[Records for pointing at text and elements]
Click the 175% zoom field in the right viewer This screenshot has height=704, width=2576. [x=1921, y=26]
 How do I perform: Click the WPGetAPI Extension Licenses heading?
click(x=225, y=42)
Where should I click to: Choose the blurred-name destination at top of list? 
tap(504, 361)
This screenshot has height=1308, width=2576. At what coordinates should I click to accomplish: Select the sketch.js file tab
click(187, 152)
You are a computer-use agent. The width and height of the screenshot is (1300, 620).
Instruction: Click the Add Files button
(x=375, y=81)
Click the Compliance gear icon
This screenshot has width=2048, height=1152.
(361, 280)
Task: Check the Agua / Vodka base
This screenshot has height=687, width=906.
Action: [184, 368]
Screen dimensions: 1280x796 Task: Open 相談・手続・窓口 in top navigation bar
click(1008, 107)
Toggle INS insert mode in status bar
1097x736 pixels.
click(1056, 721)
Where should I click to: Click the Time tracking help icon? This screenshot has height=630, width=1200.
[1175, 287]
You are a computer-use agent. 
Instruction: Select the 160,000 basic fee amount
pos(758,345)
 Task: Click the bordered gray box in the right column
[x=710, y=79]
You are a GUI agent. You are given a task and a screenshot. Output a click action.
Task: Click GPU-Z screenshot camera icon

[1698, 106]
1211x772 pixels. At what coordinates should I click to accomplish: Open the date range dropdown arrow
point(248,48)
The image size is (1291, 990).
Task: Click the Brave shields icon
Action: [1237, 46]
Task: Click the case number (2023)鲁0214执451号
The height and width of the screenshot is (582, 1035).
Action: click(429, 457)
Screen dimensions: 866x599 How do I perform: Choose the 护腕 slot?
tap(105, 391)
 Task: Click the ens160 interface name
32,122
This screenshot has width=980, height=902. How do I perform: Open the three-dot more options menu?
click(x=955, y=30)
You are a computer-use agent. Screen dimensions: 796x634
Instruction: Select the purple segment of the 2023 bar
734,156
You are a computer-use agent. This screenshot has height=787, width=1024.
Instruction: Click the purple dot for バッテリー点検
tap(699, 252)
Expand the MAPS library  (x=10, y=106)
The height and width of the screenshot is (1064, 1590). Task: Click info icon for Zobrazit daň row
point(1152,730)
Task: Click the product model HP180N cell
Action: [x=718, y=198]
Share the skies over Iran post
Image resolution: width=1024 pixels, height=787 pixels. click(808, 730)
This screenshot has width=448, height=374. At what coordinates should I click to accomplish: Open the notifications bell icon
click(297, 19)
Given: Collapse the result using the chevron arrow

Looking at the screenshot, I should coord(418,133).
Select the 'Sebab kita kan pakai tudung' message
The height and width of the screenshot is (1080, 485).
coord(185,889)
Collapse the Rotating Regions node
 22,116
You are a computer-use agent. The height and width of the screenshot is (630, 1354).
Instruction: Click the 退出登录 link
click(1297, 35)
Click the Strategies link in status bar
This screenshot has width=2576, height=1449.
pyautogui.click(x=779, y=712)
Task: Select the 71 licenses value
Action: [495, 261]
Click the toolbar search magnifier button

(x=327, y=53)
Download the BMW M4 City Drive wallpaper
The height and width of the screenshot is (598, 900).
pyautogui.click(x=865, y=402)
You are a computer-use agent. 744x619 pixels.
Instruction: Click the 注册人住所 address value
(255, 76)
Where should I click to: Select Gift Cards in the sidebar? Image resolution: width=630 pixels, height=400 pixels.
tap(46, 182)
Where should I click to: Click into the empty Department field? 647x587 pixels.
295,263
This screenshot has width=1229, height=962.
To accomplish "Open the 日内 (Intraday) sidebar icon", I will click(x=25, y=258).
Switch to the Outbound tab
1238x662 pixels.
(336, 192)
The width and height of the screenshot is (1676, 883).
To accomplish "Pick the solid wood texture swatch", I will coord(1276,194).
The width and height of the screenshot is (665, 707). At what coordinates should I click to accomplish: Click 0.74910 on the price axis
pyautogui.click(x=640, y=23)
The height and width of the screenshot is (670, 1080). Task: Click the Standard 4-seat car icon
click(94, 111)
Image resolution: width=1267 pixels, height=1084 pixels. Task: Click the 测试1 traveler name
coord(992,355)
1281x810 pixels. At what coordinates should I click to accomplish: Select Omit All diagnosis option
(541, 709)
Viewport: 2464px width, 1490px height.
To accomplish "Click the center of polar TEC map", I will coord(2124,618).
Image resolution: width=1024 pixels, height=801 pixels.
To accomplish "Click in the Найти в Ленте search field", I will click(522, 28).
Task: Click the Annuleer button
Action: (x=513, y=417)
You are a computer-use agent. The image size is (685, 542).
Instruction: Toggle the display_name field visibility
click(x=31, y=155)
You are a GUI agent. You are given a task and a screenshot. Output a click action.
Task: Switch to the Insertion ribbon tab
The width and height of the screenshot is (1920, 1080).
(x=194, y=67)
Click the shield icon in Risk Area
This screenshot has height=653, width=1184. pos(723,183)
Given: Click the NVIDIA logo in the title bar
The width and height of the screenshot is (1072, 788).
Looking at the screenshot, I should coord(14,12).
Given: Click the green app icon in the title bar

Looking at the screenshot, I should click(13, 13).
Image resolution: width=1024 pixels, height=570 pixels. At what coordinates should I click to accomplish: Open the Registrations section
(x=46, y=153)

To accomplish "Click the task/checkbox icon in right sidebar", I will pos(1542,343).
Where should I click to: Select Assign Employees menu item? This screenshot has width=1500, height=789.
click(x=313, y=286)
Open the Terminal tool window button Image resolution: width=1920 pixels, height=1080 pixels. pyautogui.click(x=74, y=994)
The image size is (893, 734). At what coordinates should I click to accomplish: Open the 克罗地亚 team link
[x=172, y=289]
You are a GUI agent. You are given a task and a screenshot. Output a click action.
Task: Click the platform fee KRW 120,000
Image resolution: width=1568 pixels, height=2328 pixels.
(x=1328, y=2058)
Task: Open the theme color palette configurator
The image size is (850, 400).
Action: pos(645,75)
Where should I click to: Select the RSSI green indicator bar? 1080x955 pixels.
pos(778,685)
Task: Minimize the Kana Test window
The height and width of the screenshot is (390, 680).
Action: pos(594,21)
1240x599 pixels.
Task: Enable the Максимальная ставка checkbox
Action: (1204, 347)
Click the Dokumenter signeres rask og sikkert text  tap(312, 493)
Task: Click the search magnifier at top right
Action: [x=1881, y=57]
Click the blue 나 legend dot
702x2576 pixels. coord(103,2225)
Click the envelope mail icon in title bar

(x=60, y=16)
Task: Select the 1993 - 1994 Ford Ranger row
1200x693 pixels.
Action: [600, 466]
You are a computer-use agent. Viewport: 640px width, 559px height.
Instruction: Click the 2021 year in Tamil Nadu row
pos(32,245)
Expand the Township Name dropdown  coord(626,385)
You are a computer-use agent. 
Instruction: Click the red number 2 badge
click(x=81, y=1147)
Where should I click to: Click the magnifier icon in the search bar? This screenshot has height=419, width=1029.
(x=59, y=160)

--- Set exercise ---
Please turn every line of the records above into a numbered list, leaving out the blank lines.

--- Written reply ---
1. Click the 175% zoom field in the right viewer This screenshot has height=704, width=2576. [x=1921, y=26]
2.  How do I perform: Click the WPGetAPI Extension Licenses heading?
3. click(x=225, y=42)
4. Where should I click to: Choose the blurred-name destination at top of list? 
5. tap(504, 361)
6. This screenshot has height=1308, width=2576. At what coordinates should I click to accomplish: Select the sketch.js file tab
7. click(187, 152)
8. You are a computer-use agent. The width and height of the screenshot is (1300, 620).
9. Instruction: Click the Add Files button
10. (x=375, y=81)
11. Click the Compliance gear icon
12. This screenshot has width=2048, height=1152.
13. (361, 280)
14. Task: Check the Agua / Vodka base
15. This screenshot has height=687, width=906.
16. Action: [184, 368]
17. Screen dimensions: 1280x796 Task: Open 相談・手続・窓口 in top navigation bar
18. click(1008, 107)
19. Toggle INS insert mode in status bar
20. 1097x736 pixels.
21. click(1056, 721)
22. Where should I click to: Click the Time tracking help icon? This screenshot has height=630, width=1200.
23. [1175, 287]
24. You are a computer-use agent. 
25. Instruction: Select the 160,000 basic fee amount
26. pos(758,345)
27.  Task: Click the bordered gray box in the right column
28. [x=710, y=79]
29. You are a GUI agent. You are given a task and a screenshot. Output a click action.
30. Task: Click GPU-Z screenshot camera icon
31. [1698, 106]
32. 1211x772 pixels. At what coordinates should I click to accomplish: Open the date range dropdown arrow
33. point(248,48)
34. The image size is (1291, 990).
35. Task: Click the Brave shields icon
36. Action: [1237, 46]
37. Task: Click the case number (2023)鲁0214执451号
38. The height and width of the screenshot is (582, 1035).
39. Action: click(429, 457)
40. Screen dimensions: 866x599 How do I perform: Choose the 护腕 slot?
41. tap(105, 391)
42.  Task: Click the ens160 interface name
43. 32,122
44. This screenshot has width=980, height=902. How do I perform: Open the three-dot more options menu?
45. click(x=955, y=30)
46. You are a computer-use agent. Screen dimensions: 796x634
47. Instruction: Select the purple segment of the 2023 bar
48. 734,156
49. You are a computer-use agent. This screenshot has height=787, width=1024.
50. Instruction: Click the purple dot for バッテリー点検
51. tap(699, 252)
52. Expand the MAPS library  (x=10, y=106)
53. The height and width of the screenshot is (1064, 1590). Task: Click info icon for Zobrazit daň row
54. point(1152,730)
55. Task: Click the product model HP180N cell
56. Action: [x=718, y=198]
57. Share the skies over Iran post
58. Image resolution: width=1024 pixels, height=787 pixels. click(808, 730)
59. This screenshot has width=448, height=374. At what coordinates should I click to accomplish: Open the notifications bell icon
60. click(297, 19)
61. Given: Collapse the result using the chevron arrow
62. Looking at the screenshot, I should coord(418,133).
63. Select the 'Sebab kita kan pakai tudung' message
64. The height and width of the screenshot is (1080, 485).
65. coord(185,889)
66. Collapse the Rotating Regions node
67.  22,116
68. You are a computer-use agent. The height and width of the screenshot is (630, 1354).
69. Instruction: Click the 退出登录 link
70. click(1297, 35)
71. Click the Strategies link in status bar
72. This screenshot has width=2576, height=1449.
73. pyautogui.click(x=779, y=712)
74. Task: Select the 71 licenses value
75. Action: [495, 261]
76. Click the toolbar search magnifier button
77. (x=327, y=53)
78. Download the BMW M4 City Drive wallpaper
79. The height and width of the screenshot is (598, 900).
80. pyautogui.click(x=865, y=402)
81. You are a computer-use agent. 744x619 pixels.
82. Instruction: Click the 注册人住所 address value
83. (255, 76)
84. Where should I click to: Select Gift Cards in the sidebar? Image resolution: width=630 pixels, height=400 pixels.
85. tap(46, 182)
86. Where should I click to: Click into the empty Department field? 647x587 pixels.
87. 295,263
88. This screenshot has width=1229, height=962.
89. To accomplish "Open the 日内 (Intraday) sidebar icon", I will click(x=25, y=258).
90. Switch to the Outbound tab
91. 1238x662 pixels.
92. (336, 192)
93. The width and height of the screenshot is (1676, 883).
94. To accomplish "Pick the solid wood texture swatch", I will coord(1276,194).
95. The width and height of the screenshot is (665, 707). At what coordinates should I click to accomplish: Click 0.74910 on the price axis
96. pyautogui.click(x=640, y=23)
97. The height and width of the screenshot is (670, 1080). Task: Click the Standard 4-seat car icon
98. click(94, 111)
99. Image resolution: width=1267 pixels, height=1084 pixels. Task: Click the 测试1 traveler name
100. coord(992,355)
101. 1281x810 pixels. At what coordinates should I click to accomplish: Select Omit All diagnosis option
102. (541, 709)
103. Viewport: 2464px width, 1490px height.
104. To accomplish "Click the center of polar TEC map", I will coord(2124,618).
105. Image resolution: width=1024 pixels, height=801 pixels.
106. To accomplish "Click in the Найти в Ленте search field", I will click(522, 28).
107. Task: Click the Annuleer button
108. Action: (x=513, y=417)
109. You are a computer-use agent. The image size is (685, 542).
110. Instruction: Toggle the display_name field visibility
111. click(x=31, y=155)
112. You are a GUI agent. You are given a task and a screenshot. Output a click action.
113. Task: Switch to the Insertion ribbon tab
114. The width and height of the screenshot is (1920, 1080).
115. (x=194, y=67)
116. Click the shield icon in Risk Area
117. This screenshot has height=653, width=1184. pos(723,183)
118. Given: Click the NVIDIA logo in the title bar
119. The width and height of the screenshot is (1072, 788).
120. Looking at the screenshot, I should coord(14,12).
121. Given: Click the green app icon in the title bar
122. Looking at the screenshot, I should click(13, 13).
123. Image resolution: width=1024 pixels, height=570 pixels. At what coordinates should I click to accomplish: Open the Registrations section
124. (x=46, y=153)
125. To accomplish "Click the task/checkbox icon in right sidebar", I will pos(1542,343).
126. Where should I click to: Select Assign Employees menu item? This screenshot has width=1500, height=789.
127. click(x=313, y=286)
128. Open the Terminal tool window button Image resolution: width=1920 pixels, height=1080 pixels. pyautogui.click(x=74, y=994)
129. The image size is (893, 734). At what coordinates should I click to accomplish: Open the 克罗地亚 team link
130. [x=172, y=289]
131. You are a GUI agent. You are given a task and a screenshot. Output a click action.
132. Task: Click the platform fee KRW 120,000
133. Image resolution: width=1568 pixels, height=2328 pixels.
134. (x=1328, y=2058)
135. Task: Open the theme color palette configurator
136. The image size is (850, 400).
137. Action: pos(645,75)
138. Where should I click to: Select the RSSI green indicator bar? 1080x955 pixels.
139. pos(778,685)
140. Task: Minimize the Kana Test window
141. The height and width of the screenshot is (390, 680).
142. Action: pos(594,21)
143. 1240x599 pixels.
144. Task: Enable the Максимальная ставка checkbox
145. Action: (1204, 347)
146. Click the Dokumenter signeres rask og sikkert text  tap(312, 493)
147. Task: Click the search magnifier at top right
148. Action: [x=1881, y=57]
149. Click the blue 나 legend dot
150. 702x2576 pixels. coord(103,2225)
151. Click the envelope mail icon in title bar
152. (x=60, y=16)
153. Task: Select the 1993 - 1994 Ford Ranger row
154. 1200x693 pixels.
155. Action: [600, 466]
156. You are a computer-use agent. Viewport: 640px width, 559px height.
157. Instruction: Click the 2021 year in Tamil Nadu row
158. pos(32,245)
159. Expand the Township Name dropdown  coord(626,385)
160. You are a computer-use agent. 
161. Instruction: Click the red number 2 badge
162. click(x=81, y=1147)
163. Where should I click to: Click the magnifier icon in the search bar? This screenshot has height=419, width=1029.
164. (x=59, y=160)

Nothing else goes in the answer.